__Input material__

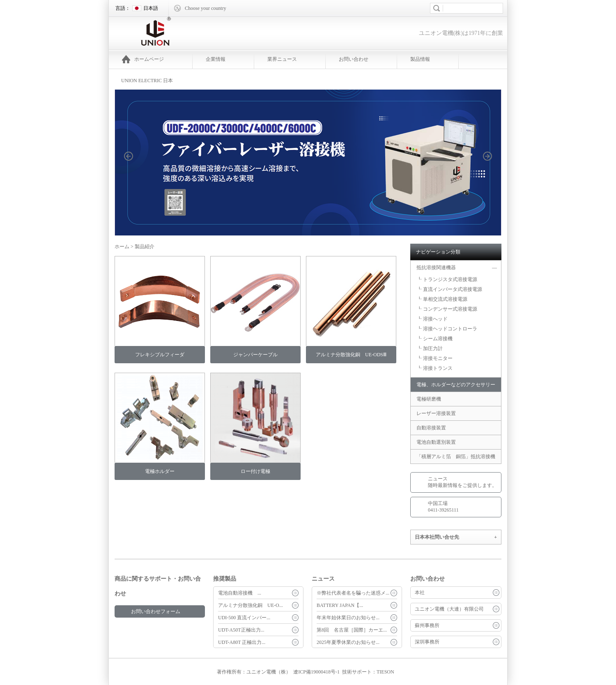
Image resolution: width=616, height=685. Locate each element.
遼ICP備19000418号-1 (316, 672)
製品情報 (420, 59)
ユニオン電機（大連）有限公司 (449, 609)
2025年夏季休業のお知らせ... (348, 642)
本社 (420, 593)
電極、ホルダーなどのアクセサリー (456, 385)
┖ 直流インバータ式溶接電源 (449, 289)
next (492, 168)
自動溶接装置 (431, 428)
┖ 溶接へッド (432, 319)
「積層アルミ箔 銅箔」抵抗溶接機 (456, 457)
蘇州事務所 (427, 625)
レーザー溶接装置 (436, 413)
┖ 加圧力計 (430, 348)
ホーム (122, 247)
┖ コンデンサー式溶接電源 (447, 309)
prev (133, 168)
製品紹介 (145, 247)
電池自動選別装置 (436, 442)
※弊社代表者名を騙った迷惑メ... (353, 593)
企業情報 (216, 59)
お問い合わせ (354, 59)
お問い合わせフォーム (156, 611)
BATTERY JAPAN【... (340, 605)
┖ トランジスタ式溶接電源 (447, 279)
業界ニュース (282, 59)
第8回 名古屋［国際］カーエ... (352, 630)
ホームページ (143, 59)
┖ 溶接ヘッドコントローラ (447, 329)
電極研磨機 (431, 399)
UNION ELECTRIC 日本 (147, 81)
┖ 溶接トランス (434, 368)
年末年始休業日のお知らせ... (348, 618)
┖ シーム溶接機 (434, 339)
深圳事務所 (427, 642)
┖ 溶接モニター (434, 358)
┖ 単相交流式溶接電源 (442, 299)
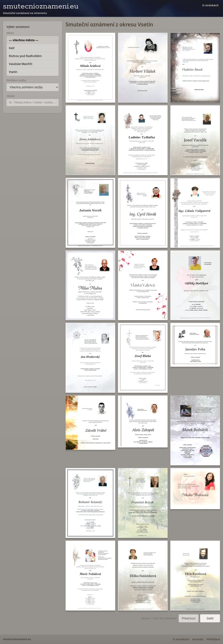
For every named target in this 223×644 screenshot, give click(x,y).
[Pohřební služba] (33, 87)
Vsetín (13, 72)
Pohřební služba (16, 80)
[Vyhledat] (35, 102)
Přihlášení (213, 639)
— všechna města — (24, 40)
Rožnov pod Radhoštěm (25, 56)
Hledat (11, 96)
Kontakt (198, 639)
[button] (90, 68)
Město (10, 33)
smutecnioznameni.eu (41, 6)
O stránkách (210, 5)
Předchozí (188, 618)
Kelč (12, 48)
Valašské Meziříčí (21, 64)
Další (210, 618)
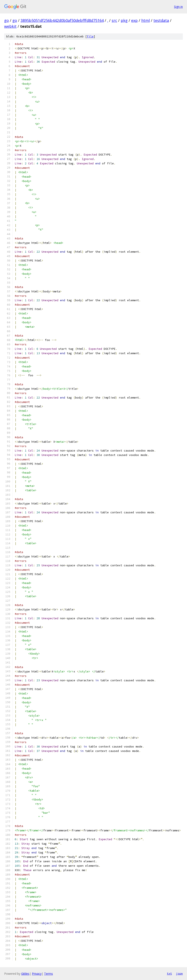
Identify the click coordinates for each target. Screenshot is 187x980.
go (6, 20)
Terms (48, 974)
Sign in (178, 6)
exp (134, 20)
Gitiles (25, 974)
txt (169, 974)
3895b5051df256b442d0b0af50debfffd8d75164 (62, 20)
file (90, 37)
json (179, 974)
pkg (124, 20)
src (114, 20)
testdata (161, 20)
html (146, 20)
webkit (10, 26)
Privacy (36, 974)
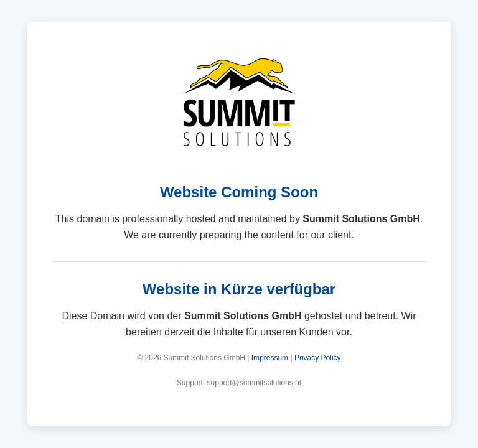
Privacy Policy (317, 358)
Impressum (269, 358)
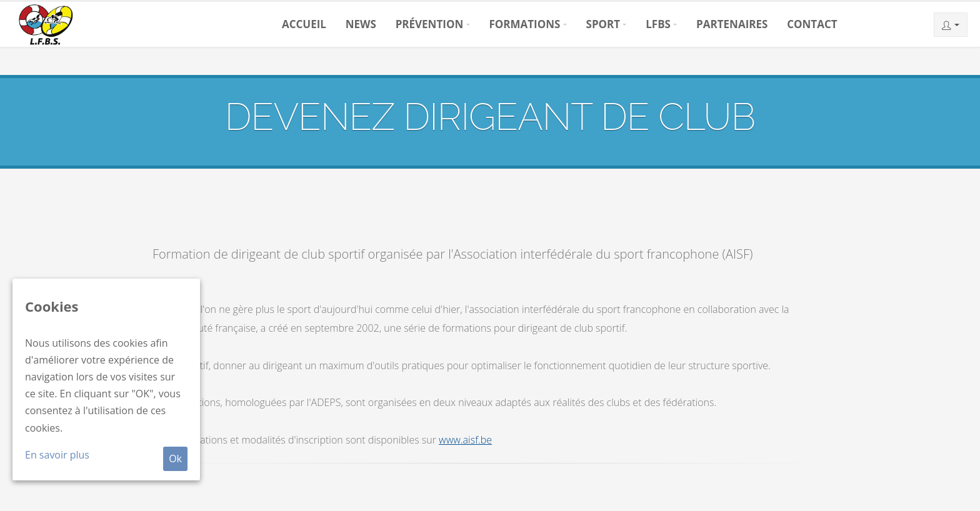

__Work to be completed__
Reproduce only the part of the data that opens with the line containing "単相交流式溶接電源 (442, 299)" and closes with the line containing "Předchozí (188, 618)", both lines included. Keep every request line, shift each coordinate in the answers by adding 11 to both numbers, and leave the pictures out.

__Solved exercise__
┖ 単相交流式溶接電源 (453, 310)
For every named target in this 223×644 screenshot, give click(x,y).
[Pohřební služba] (44, 98)
Vsetín (24, 83)
Pohřební služba (27, 91)
[Vyhledat] (46, 113)
Přihlášení (224, 650)
— všechna města — (35, 51)
Rožnov pod Radhoštěm (36, 67)
Hledat (22, 107)
Kontakt (209, 650)
[button] (101, 79)
Město (21, 44)
smutecnioznameni.eu (52, 17)
O stránkách (221, 16)
Předchozí (199, 629)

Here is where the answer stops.